DEGEDRASI BUDAYA DI ERA GLOBALISASI
DEGEDRASI BUDAYA DI ERA GLOBALISASI
Pdt. Frans Nahak
Ketika menjalani masa vikariat dan sampai ditempatkan sebagai pendeta yang paling sulit kita cari di jemaat ialah anak muda memukul gong dan menari saat bulan Mei, bulan Bahasa dan Budaya yang ditetapkan oleh Gereja Masehi Injili di Timor.
Hal ini merupakan dampak dari era globalisasi yang mengakibatkan banyak perkembangan dan perubahan yang terjadi di sekitar kita. Mulai dari teknologi, informasi, transportasi dan gaya hidup sampai dengan tradisi dan budaya .
Berbicara tentang budaya tentu memiliki pengertian yang luas. Setiap suku bangsa memiliki budaya. Budaya adalah sebuah identitas khas bagi suatu daerah. Menurut Koentjaraningrat budaya adalah sebuah gagasan, rasa, tindakan dan karya manusia dalam hidupnya.
Dari pengertian tersebut, apa yang menjadi identitas yang khas setiap suku di NTT khususnya di pulau Timor? Jika kita bertolak dari pengertian Koentjaraningrat, maka tarian, alat gong, tebe, bonet, merupakan gagasan, rasa, tindakan dan karya yang diiwariskan oleh leluhur.
Orang berbudaya dalam aktivitasnya ada hubungan dengan lingkungan alam sekitar, relasi sosial dengan sesama, hal itu yang diungkapkan oleh Ki Hajar Dewantara. Ia mengatakan bahwa budaya adalah hasil dari perjuangan masyarakat pada alam serta zamanya yang memberikan bukti dan kemakmuran hidup.
Saya biasa menghadiri resepsi nikah baik di hotel maupun di rumah. Salah satu acara yang menarik adalah dansa atau polenez.

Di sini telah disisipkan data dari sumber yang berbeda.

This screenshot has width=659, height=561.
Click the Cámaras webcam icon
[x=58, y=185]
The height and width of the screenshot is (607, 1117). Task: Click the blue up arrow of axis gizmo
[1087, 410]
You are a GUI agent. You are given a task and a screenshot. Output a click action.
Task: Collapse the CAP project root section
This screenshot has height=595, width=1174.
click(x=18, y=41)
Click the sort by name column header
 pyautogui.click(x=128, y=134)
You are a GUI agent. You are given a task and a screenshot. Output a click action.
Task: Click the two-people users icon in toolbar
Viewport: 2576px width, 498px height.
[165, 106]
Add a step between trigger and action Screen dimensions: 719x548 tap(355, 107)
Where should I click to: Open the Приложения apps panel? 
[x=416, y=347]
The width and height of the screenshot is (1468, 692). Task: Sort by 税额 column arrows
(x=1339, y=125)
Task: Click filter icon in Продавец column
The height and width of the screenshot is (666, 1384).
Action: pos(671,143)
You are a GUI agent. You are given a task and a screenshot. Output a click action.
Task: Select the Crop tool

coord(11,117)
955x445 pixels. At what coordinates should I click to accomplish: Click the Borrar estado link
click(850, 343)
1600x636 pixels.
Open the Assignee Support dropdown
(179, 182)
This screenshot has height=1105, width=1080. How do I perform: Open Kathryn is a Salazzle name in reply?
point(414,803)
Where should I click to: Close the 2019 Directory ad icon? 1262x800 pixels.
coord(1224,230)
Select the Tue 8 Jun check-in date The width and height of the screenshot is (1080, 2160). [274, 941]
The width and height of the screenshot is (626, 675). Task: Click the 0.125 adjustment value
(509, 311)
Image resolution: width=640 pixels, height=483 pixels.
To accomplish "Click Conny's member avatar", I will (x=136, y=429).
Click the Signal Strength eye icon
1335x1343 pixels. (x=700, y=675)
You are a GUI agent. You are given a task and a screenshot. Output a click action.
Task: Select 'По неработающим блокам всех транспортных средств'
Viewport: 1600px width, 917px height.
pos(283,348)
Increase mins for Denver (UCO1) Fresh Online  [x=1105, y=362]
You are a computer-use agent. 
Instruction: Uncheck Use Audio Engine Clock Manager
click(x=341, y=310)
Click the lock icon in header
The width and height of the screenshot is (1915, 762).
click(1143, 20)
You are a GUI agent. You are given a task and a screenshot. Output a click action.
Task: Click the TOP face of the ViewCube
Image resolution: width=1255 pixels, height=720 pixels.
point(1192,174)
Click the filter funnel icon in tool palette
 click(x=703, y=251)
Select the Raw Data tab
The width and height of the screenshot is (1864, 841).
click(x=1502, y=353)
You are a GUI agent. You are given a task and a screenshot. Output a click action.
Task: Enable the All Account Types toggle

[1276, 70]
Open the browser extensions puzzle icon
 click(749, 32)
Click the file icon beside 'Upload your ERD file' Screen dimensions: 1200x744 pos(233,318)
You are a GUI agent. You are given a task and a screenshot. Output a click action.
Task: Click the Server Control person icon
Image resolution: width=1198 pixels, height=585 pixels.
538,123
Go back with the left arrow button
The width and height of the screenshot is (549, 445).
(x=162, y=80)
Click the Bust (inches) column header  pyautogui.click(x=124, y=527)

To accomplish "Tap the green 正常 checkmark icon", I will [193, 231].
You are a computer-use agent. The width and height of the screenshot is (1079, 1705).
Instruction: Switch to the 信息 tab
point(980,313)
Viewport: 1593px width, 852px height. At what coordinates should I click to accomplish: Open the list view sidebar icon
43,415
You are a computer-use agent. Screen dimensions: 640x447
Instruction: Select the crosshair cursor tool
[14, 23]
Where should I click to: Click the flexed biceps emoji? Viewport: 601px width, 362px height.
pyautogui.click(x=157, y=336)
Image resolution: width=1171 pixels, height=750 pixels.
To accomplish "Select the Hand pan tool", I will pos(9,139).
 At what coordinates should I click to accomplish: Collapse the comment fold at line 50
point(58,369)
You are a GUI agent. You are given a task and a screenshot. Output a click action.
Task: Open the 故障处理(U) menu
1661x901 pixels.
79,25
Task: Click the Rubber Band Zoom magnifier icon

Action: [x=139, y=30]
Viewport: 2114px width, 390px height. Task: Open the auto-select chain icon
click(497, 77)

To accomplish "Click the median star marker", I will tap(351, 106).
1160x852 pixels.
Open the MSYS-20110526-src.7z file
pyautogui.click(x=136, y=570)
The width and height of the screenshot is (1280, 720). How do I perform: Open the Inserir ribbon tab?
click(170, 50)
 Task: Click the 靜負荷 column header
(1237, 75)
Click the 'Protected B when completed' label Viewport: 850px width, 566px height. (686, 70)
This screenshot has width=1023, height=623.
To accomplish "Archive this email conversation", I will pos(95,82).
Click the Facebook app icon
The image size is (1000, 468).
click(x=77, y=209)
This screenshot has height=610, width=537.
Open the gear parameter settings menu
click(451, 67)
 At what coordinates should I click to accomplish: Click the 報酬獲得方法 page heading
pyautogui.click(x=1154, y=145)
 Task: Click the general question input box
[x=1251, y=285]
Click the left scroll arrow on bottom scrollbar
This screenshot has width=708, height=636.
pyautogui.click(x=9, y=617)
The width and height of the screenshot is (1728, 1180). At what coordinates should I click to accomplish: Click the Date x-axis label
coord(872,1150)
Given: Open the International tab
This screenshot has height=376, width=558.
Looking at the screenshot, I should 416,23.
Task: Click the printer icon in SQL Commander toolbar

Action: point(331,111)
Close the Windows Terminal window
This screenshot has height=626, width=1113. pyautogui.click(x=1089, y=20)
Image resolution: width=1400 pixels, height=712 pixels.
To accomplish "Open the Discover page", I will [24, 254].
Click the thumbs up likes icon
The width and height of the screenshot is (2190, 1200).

Terasa tawar bila pesta-pesta besar melewati polenes. Polenez bukan tarian dari Timor tetapi tarian dari Polandia yang lahir sekitar tahun 1500-an kemudia dibawa oleh orang-orang Eropa ke Timor. Ada seorang teman saya, mungkin ia berkelakar bahwa di kampung saya orang metsel kuburaan ada acara Polenez.
Anak-anak muda dari kampung tidak lagi mengenal tarian asli daerahnya. Tidak ada lagi perempuan di kampung sebagai “ratu” dalam rumah panggung ema tetun karena semua telah merantau di daerah orang. Saya salah satu anak bagin yang ada di dalamnya.
Sejak kecil kami mengenal tarian dari Malaka bahkan ikut menari. Misalnya likurai, tebe dan bidu. Karena kami dijarkan oleh nenek moyang kami. Disekolah dibiasakan perlombaan-perlombaan tari-tarian. Tetapi perlahan-lahan kami melupakan.
Anak muda zamannya kami tidak lagi mengenal tarian budaya sendiri, akhirnya nilai-nilai budaya perlahan-lahan hilang digerus oleh moderinitas. Harus diakui bahwa tekanan budaya luar menyebabkan budaya lokal dan nilainya tersingkir ke sudut peradaban.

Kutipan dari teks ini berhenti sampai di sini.